DATA RECORDS Start Marker

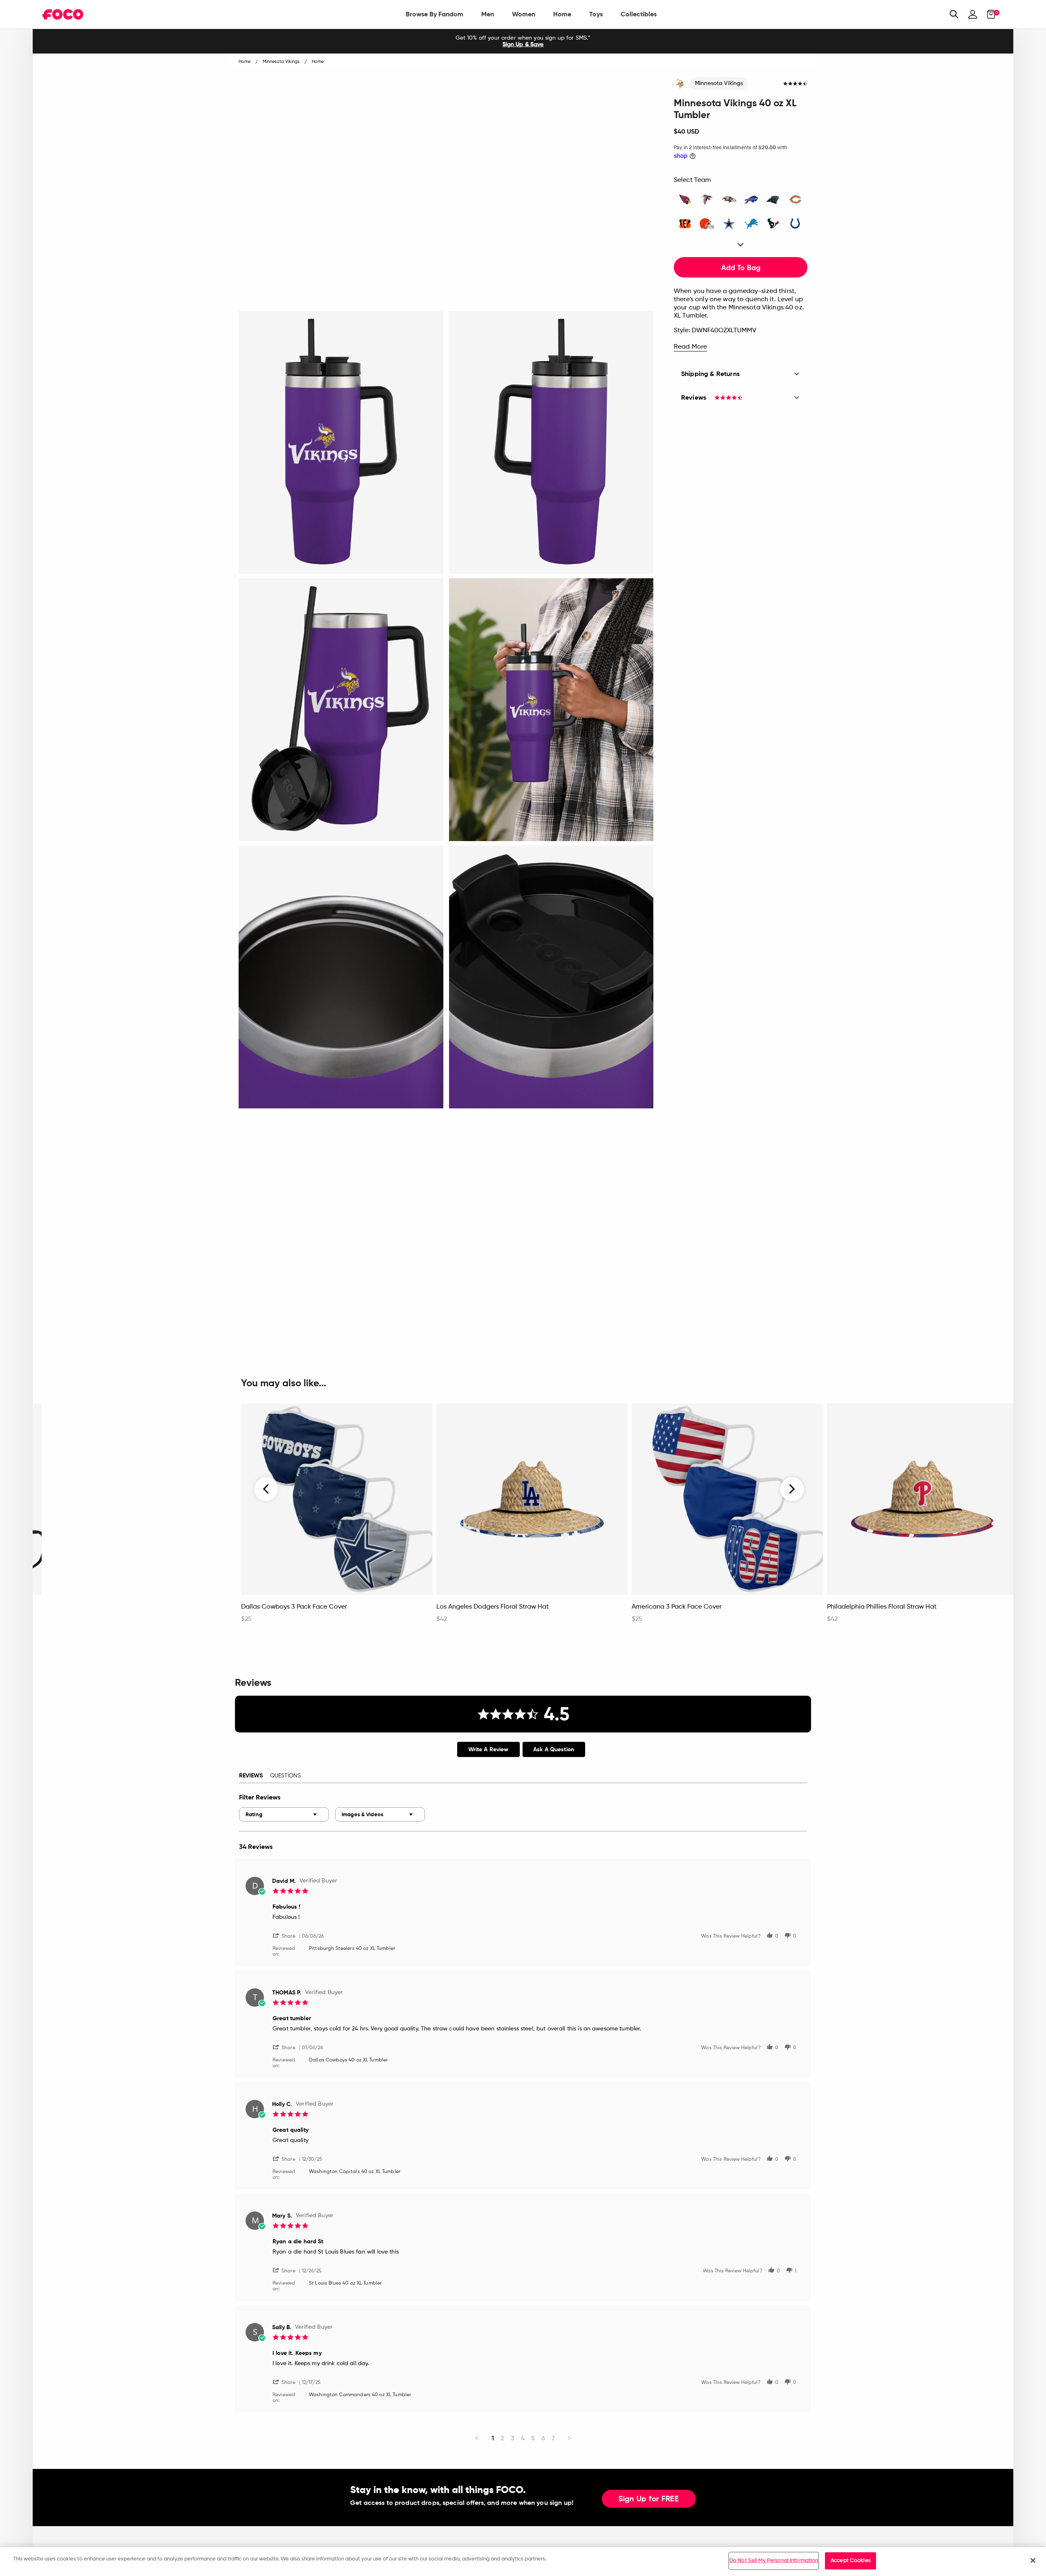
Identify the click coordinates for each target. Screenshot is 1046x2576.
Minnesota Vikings (719, 83)
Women (523, 14)
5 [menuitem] (533, 2438)
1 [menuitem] (493, 2438)
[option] (523, 41)
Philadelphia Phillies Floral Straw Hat (881, 1607)
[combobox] (284, 1814)
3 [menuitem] (512, 2438)
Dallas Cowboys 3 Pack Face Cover (294, 1607)
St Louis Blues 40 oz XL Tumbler (345, 2283)
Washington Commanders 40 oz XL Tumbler (360, 2394)
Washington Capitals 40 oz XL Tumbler (354, 2171)
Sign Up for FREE (649, 2499)
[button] (287, 1935)
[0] (988, 14)
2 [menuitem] (502, 2438)
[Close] (1033, 2560)
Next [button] (792, 1489)
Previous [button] (266, 1489)
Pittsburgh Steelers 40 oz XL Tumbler (352, 1948)
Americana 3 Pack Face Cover (677, 1607)
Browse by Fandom (434, 14)
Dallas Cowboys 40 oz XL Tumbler (348, 2060)
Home (562, 14)
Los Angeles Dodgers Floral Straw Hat (492, 1607)
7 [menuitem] (553, 2438)
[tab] (488, 1749)
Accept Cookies (851, 2560)
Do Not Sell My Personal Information (773, 2560)
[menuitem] (434, 14)
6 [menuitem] (543, 2438)
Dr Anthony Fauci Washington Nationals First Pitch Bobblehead (121, 1611)
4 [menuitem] (523, 2438)
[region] (523, 2561)
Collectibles (639, 14)
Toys (596, 14)
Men (487, 14)
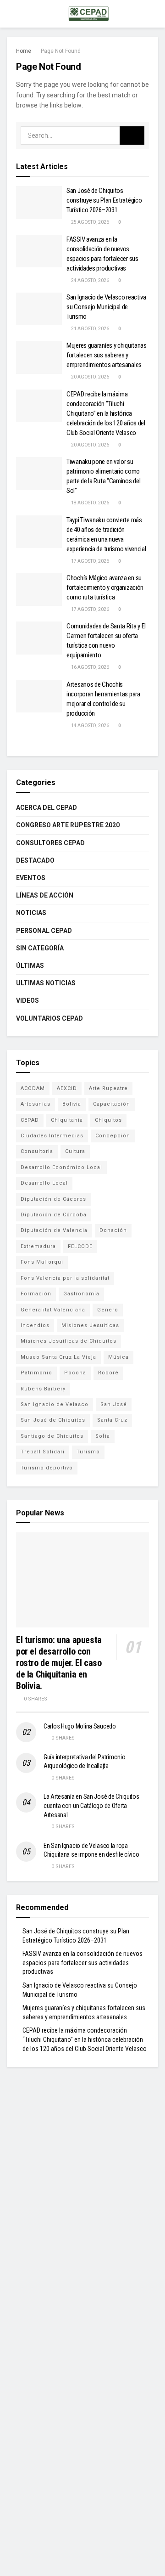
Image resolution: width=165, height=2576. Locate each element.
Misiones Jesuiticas (90, 1325)
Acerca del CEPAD (46, 807)
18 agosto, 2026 (89, 502)
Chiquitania (67, 1120)
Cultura (75, 1151)
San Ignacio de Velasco (54, 1404)
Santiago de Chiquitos (52, 1436)
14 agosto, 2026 (89, 725)
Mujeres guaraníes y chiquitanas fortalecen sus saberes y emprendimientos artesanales (106, 355)
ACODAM (33, 1088)
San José (113, 1404)
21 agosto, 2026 (89, 328)
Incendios (35, 1325)
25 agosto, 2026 (89, 222)
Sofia (102, 1436)
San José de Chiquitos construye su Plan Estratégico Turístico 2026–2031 (104, 200)
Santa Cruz (112, 1420)
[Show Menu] (11, 14)
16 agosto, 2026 (89, 667)
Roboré (108, 1373)
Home (23, 51)
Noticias (31, 912)
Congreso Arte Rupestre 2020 (68, 825)
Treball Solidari (43, 1452)
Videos (27, 1000)
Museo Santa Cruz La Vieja (58, 1357)
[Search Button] (132, 135)
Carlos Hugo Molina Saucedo (80, 1726)
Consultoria (37, 1151)
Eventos (30, 877)
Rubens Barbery (43, 1389)
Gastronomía (81, 1294)
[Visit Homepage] (88, 14)
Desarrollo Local (44, 1183)
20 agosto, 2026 (89, 376)
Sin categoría (40, 948)
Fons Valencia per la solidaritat (65, 1278)
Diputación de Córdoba (54, 1215)
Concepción (112, 1136)
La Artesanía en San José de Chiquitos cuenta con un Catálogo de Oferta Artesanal (91, 1805)
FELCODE (80, 1246)
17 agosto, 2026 (89, 561)
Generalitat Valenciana (53, 1310)
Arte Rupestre (108, 1088)
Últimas (30, 965)
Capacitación (111, 1104)
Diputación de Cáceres (53, 1199)
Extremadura (38, 1246)
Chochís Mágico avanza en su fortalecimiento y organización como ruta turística (104, 587)
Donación (113, 1230)
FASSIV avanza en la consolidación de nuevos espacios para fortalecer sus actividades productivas (82, 1962)
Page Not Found (61, 51)
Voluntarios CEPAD (49, 1018)
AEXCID (67, 1088)
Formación (36, 1294)
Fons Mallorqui (42, 1262)
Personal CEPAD (44, 930)
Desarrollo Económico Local (61, 1167)
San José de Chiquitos (53, 1420)
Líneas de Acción (44, 895)
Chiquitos (108, 1120)
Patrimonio (36, 1373)
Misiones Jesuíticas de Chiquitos (68, 1341)
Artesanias (35, 1104)
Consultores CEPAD (50, 843)
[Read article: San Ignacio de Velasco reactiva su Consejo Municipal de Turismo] (39, 309)
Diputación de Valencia (54, 1230)
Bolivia (71, 1104)
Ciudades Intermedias (52, 1136)
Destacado (35, 860)
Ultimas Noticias (46, 983)
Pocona (75, 1373)
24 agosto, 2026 (89, 280)
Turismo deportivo (47, 1468)
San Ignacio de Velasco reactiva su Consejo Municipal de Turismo (106, 307)
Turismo (88, 1452)
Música (118, 1357)
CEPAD (30, 1120)
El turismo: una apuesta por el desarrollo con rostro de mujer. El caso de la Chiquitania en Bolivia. (59, 1662)
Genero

DATA RECORDS End Marker

• _TASK REQUIREMENTS_:
The output has to match the data above line for line, except that pictures are dropped.

• _RESPONSE BOX_:
Identify the click coordinates for each target. Screenshot is 1046x2576.
Minnesota Vikings (719, 83)
Women (523, 14)
5 [menuitem] (533, 2438)
1 [menuitem] (493, 2438)
[option] (523, 41)
Philadelphia Phillies Floral Straw Hat (881, 1607)
[combobox] (284, 1814)
3 [menuitem] (512, 2438)
Dallas Cowboys 3 Pack Face Cover (294, 1607)
St Louis Blues 40 oz XL Tumbler (345, 2283)
Washington Commanders 40 oz XL Tumbler (360, 2394)
Washington Capitals 40 oz XL Tumbler (354, 2171)
Sign Up for FREE (649, 2499)
[button] (287, 1935)
[0] (988, 14)
2 [menuitem] (502, 2438)
[Close] (1033, 2560)
Next [button] (792, 1489)
Previous [button] (266, 1489)
Pittsburgh Steelers 40 oz XL Tumbler (352, 1948)
Americana 3 Pack Face Cover (677, 1607)
Browse by Fandom (434, 14)
Dallas Cowboys 40 oz XL Tumbler (348, 2060)
Home (562, 14)
Los Angeles Dodgers Floral Straw Hat (492, 1607)
7 [menuitem] (553, 2438)
[tab] (488, 1749)
Accept Cookies (851, 2560)
Do Not Sell My Personal Information (773, 2560)
[menuitem] (434, 14)
6 [menuitem] (543, 2438)
Dr Anthony Fauci Washington Nationals First Pitch Bobblehead (121, 1611)
4 [menuitem] (523, 2438)
[region] (523, 2561)
Collectibles (639, 14)
Toys (596, 14)
Men (487, 14)
Image resolution: width=165, height=2576. Locate each element.
Misiones Jesuiticas (90, 1325)
Acerca del CEPAD (46, 807)
18 agosto, 2026 (89, 502)
Chiquitania (67, 1120)
Cultura (75, 1151)
San Ignacio de Velasco (54, 1404)
Santiago de Chiquitos (52, 1436)
14 agosto, 2026 (89, 725)
Mujeres guaraníes y chiquitanas fortalecen sus saberes y emprendimientos artesanales (106, 355)
ACODAM (33, 1088)
San José (113, 1404)
21 agosto, 2026 (89, 328)
Incendios (35, 1325)
25 agosto, 2026 (89, 222)
Sofia (102, 1436)
San José de Chiquitos construye su Plan Estratégico Turístico 2026–2031 (104, 200)
Santa Cruz (112, 1420)
[Show Menu] (11, 14)
16 agosto, 2026 (89, 667)
Roboré (108, 1373)
Home (23, 51)
Noticias (31, 912)
Congreso Arte Rupestre 2020 (68, 825)
Treball Solidari (43, 1452)
Videos (27, 1000)
Museo Santa Cruz La Vieja (58, 1357)
[Search Button] (132, 135)
Carlos Hugo Molina Saucedo (80, 1726)
Consultoria (37, 1151)
Eventos (30, 877)
Rubens Barbery (43, 1389)
Gastronomía (81, 1294)
[Visit Homepage] (88, 14)
Desarrollo Local (44, 1183)
20 agosto, 2026 (89, 376)
Sin categoría (40, 948)
Fons Valencia per la solidaritat (65, 1278)
Diputación de Córdoba (54, 1215)
Concepción (112, 1136)
La Artesanía en San José de Chiquitos cuenta con un Catálogo de Oferta Artesanal (91, 1805)
FELCODE (80, 1246)
17 agosto, 2026 (89, 561)
Generalitat Valenciana (53, 1310)
Arte Rupestre (108, 1088)
Últimas (30, 965)
Capacitación (111, 1104)
Diputación de Cáceres (53, 1199)
Extremadura (38, 1246)
Chochís Mágico avanza en su fortalecimiento y organización como ruta turística (104, 587)
Donación (113, 1230)
FASSIV avanza en la consolidación de nuevos espacios para fortalecer sus actividades productivas (82, 1962)
Page Not Found (61, 51)
Voluntarios CEPAD (49, 1018)
AEXCID (67, 1088)
Formación (36, 1294)
Fons Mallorqui (42, 1262)
Personal CEPAD (44, 930)
Desarrollo Económico Local (61, 1167)
San José de Chiquitos (53, 1420)
Líneas de Acción (44, 895)
Chiquitos (108, 1120)
Patrimonio (36, 1373)
Misiones Jesuíticas de Chiquitos (68, 1341)
Artesanias (35, 1104)
Consultores CEPAD (50, 843)
[Read article: San Ignacio de Velasco reactiva su Consejo Municipal de Turismo] (39, 309)
Diputación de Valencia (54, 1230)
Bolivia (71, 1104)
Ciudades Intermedias (52, 1136)
Destacado (35, 860)
Ultimas Noticias (46, 983)
Pocona (75, 1373)
24 agosto, 2026 (89, 280)
Turismo deportivo (47, 1468)
San Ignacio de Velasco reactiva su Consejo Municipal de Turismo (106, 307)
Turismo (88, 1452)
Música (118, 1357)
CEPAD (30, 1120)
El turismo: una apuesta por el desarrollo con rostro de mujer. El caso de la Chiquitania en Bolivia. (59, 1662)
Genero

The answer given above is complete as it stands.